L’excellent M. Bailly, qui est devenu la bête noire du parti communiste après sa désastreuse direction de la Poste, réaffirme que la spécificité du dimanche doit être respectée. Mais, dans la  foulée, il propose d’augmenter le nombre autorisé de dimanches travaillés de cinq à douze. Le nombre maximal de dérogations accordées par le maire passerait ainsi de cinq à sept et les commerçants auraient aussi la possibilité de déroger cinq fois par an à la règle du repos dominical, sous réserve d’une obligation de déclaration préalable auprès du maire, indique-t-il dans son rapport. Il suggère aussi de remettre totalement à plat” les zones autorisées à ouvrir, avec une loi organisant les modalités de fixation des périmètres et d’octroi de contreparties” pour les salariés concernés. Mais il refuse de nouvelles dérogations permanentes pour des secteurs comme le bricolage, qui avait relancé la polémique en septembre, et propose même de revenir sur celle octroyée à l’ameublement.
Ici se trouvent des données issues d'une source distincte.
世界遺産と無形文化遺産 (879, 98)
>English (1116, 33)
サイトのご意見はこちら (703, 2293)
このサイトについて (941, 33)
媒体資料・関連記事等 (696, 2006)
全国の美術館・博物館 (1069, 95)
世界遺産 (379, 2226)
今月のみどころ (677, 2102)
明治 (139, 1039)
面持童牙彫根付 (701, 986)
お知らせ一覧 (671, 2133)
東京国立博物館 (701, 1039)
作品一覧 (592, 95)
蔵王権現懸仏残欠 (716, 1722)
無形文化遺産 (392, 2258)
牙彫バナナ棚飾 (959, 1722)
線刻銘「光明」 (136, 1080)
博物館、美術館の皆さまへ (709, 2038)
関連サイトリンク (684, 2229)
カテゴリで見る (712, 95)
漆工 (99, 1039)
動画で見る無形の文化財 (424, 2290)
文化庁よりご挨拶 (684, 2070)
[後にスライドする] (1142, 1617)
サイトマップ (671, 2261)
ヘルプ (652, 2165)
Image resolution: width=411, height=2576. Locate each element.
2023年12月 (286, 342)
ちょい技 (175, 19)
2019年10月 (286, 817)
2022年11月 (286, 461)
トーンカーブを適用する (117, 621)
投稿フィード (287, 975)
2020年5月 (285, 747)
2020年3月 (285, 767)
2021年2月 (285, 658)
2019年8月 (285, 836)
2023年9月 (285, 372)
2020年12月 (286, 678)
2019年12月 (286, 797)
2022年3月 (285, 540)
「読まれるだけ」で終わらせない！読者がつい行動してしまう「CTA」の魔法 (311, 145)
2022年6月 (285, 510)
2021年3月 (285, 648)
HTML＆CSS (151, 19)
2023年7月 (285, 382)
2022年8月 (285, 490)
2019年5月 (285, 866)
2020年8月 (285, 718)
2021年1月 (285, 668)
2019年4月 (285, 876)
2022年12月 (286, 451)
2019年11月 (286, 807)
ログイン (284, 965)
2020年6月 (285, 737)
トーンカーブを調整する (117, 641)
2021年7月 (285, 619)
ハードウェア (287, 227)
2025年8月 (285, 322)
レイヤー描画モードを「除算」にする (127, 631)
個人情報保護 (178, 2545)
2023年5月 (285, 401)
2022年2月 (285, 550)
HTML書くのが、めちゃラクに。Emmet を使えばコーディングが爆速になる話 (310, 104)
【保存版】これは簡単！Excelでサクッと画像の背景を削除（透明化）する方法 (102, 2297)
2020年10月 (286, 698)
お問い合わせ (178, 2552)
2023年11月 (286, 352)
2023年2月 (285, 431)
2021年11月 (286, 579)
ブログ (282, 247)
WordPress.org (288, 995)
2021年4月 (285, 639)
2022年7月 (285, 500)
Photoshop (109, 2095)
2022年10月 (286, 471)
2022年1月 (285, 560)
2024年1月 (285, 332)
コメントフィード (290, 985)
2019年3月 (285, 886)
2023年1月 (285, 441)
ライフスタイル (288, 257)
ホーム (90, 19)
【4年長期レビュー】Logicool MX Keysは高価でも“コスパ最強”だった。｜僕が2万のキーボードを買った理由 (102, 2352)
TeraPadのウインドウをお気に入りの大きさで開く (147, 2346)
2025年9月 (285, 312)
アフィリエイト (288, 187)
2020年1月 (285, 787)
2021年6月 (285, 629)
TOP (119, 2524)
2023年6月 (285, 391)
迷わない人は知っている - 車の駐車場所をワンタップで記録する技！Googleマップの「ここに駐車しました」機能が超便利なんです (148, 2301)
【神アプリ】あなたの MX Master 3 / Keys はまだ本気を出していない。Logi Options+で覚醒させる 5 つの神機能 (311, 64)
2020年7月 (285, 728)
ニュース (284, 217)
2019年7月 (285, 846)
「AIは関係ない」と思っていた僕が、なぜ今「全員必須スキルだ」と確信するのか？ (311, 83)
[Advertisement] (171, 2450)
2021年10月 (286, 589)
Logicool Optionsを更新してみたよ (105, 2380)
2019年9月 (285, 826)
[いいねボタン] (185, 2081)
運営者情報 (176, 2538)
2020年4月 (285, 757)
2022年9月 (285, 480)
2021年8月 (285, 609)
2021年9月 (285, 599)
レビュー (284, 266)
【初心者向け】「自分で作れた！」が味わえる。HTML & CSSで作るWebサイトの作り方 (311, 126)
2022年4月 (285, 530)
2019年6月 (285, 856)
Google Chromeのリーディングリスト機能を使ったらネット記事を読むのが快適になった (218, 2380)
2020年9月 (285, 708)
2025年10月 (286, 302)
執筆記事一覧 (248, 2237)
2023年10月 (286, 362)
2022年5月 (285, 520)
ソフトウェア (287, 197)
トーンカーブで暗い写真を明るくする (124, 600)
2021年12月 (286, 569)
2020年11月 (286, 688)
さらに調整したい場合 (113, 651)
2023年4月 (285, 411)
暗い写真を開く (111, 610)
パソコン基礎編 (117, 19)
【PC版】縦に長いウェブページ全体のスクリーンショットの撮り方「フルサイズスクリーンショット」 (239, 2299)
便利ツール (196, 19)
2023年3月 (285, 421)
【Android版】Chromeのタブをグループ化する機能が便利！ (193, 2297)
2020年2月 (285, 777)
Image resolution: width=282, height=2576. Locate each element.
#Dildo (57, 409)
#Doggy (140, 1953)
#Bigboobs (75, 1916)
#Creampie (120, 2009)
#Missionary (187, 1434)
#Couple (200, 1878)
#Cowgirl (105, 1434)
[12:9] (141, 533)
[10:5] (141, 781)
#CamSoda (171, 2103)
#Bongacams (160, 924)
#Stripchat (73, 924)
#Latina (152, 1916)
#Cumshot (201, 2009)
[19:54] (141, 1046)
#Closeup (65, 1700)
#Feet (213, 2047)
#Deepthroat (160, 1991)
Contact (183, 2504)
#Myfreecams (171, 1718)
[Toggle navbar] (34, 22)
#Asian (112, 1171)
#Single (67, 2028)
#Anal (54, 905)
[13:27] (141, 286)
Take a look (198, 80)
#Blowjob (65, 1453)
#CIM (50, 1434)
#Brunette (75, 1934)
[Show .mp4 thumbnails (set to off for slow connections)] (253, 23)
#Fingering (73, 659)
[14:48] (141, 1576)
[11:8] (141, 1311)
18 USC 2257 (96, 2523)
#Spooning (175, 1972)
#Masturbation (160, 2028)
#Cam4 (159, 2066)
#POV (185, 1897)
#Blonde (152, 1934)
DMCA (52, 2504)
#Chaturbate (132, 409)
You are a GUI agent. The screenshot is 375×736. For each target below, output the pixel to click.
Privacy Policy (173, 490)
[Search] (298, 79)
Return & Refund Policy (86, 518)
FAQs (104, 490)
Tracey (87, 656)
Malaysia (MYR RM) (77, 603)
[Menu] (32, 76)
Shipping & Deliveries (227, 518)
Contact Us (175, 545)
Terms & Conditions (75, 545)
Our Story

En clair: d’accord pour l’ouverture du dimanche, mais à condition que les salariés soient volontaires et qu’ils touchent une compensation. Vous êtes toujours avec moi?

C’est là que le gouvernement La Bricole entre en jeu: en attendant une nouvelle loi, il promulgue, le 30 décembre dernier, un décret autorisant l’ouverture du dimanche des magasins de bricolage jusqu’en juillet 2015, «dans le souci d’apaiser la situation». Les magasins de bricolage se frottent les mains, fureur des syndicats qui saisissent le Conseil d’Etat. C’est pas légal, on ne peut pas déroger au repos du dimanche pour une durée limitée. Pan sur le nez du gouvernement, qui annule le décret et en promulgue un autre – le même, mais sans limite dans le temps. Du grand Guignol? Pas du tout. «it’s the economy stupid!» comme le disait Bill Clinton. Derrière cette querelle de bricolage, il y a un marché de 24 milliards d’euros, qui emploie 70 000 salariés, et des géants comme Leroy Merlin, Castorama ou Price Depot, qui entendent bien défendre leur bout de gras et leurs marges de 34%. L’an dernier, leur chiffre d’affaires a plongé de 12%. Les Français ont moins de pouvoir d’achat, à cause de la crise, l’immobilier est en panne et la météo a été exécrable. Alors, les géants du bricolage mettent le turbo. Ils ouvrent le dimanche, même sans autorisation, et ils paient une amende. Ils organisent des manifs de salariés qui proclament: «Je veux bosser le dimanche!» Ils mobilisent des experts qui affirment que le bricolage du dimanche fait partie du génie français, que mon voisin, mon cousin et mon beau-frère risquent de ne plus pouvoir bricoler le dimanche s’ils leur manquent clous, pinceaux ou carrelage. Du coup, les syndicats multiplient les référés auprès du Conseil d’Etat. Bref, la guerre du tournevis et de la colle du dimanche est déclarée! Quand il s’agit de gros sous, l’armistice n’est pas pour demain.

L’auteur est journaliste suisse à la retraite dans le Gard.